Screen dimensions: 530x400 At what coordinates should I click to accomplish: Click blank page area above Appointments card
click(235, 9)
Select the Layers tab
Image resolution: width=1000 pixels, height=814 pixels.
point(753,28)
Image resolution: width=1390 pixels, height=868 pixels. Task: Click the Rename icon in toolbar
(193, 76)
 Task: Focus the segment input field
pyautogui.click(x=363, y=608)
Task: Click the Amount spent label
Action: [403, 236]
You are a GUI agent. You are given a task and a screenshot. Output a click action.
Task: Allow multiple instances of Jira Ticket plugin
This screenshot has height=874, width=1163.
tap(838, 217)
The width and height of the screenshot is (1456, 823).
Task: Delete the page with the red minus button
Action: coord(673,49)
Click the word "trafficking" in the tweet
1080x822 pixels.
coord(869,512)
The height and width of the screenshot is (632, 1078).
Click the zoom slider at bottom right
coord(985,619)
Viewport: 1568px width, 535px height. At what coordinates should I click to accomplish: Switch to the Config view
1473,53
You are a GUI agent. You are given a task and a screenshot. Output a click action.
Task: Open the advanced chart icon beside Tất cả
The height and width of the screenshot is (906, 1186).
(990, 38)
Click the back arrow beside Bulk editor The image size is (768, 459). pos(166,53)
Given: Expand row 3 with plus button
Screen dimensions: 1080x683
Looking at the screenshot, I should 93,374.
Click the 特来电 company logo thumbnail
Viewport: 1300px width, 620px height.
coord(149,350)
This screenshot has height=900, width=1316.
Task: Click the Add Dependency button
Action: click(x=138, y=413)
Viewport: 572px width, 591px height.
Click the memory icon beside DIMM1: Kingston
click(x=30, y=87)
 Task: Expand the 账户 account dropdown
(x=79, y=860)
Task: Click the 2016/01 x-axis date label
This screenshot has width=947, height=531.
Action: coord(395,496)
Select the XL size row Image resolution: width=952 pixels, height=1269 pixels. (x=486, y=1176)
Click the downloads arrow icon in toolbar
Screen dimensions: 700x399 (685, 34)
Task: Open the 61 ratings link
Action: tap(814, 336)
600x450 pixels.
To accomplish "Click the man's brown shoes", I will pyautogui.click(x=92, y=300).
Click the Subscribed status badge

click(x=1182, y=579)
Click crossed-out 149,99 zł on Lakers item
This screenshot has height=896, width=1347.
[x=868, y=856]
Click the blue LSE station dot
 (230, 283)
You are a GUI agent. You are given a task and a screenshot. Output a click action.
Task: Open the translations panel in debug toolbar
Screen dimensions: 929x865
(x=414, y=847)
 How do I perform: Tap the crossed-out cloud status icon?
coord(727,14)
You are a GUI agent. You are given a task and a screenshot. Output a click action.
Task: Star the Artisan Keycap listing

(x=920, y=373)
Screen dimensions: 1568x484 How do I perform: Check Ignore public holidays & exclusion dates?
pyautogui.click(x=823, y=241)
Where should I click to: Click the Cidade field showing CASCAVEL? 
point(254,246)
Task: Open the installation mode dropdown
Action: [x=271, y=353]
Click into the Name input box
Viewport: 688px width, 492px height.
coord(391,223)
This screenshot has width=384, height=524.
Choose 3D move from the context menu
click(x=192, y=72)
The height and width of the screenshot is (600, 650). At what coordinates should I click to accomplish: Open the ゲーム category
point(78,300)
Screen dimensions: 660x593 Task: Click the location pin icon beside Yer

========================================================================

:: Work item ::
Output each line of the records above exactly, beginning at the first, and stop once the line containing "The height and width of the screenshot is (632, 1078)." has been output.

:: Task answer ::
Screen dimensions: 530x400 At what coordinates should I click to accomplish: Click blank page area above Appointments card
click(235, 9)
Select the Layers tab
Image resolution: width=1000 pixels, height=814 pixels.
point(753,28)
Image resolution: width=1390 pixels, height=868 pixels. Task: Click the Rename icon in toolbar
(193, 76)
 Task: Focus the segment input field
pyautogui.click(x=363, y=608)
Task: Click the Amount spent label
Action: [403, 236]
You are a GUI agent. You are given a task and a screenshot. Output a click action.
Task: Allow multiple instances of Jira Ticket plugin
This screenshot has height=874, width=1163.
tap(838, 217)
The width and height of the screenshot is (1456, 823).
Task: Delete the page with the red minus button
Action: coord(673,49)
Click the word "trafficking" in the tweet
1080x822 pixels.
coord(869,512)
The height and width of the screenshot is (632, 1078).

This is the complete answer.